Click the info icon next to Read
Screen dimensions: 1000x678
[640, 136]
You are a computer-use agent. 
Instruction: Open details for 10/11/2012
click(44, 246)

□ □ □ □

__YOUR GOAL__:
Your answer must be the lines from the one holding "You are a computer-use agent." to the end of the listing above, exactly as written and nothing else.

__RESPONSE BELOW__:
You are a computer-use agent. 
Instruction: Open details for 10/11/2012
click(44, 246)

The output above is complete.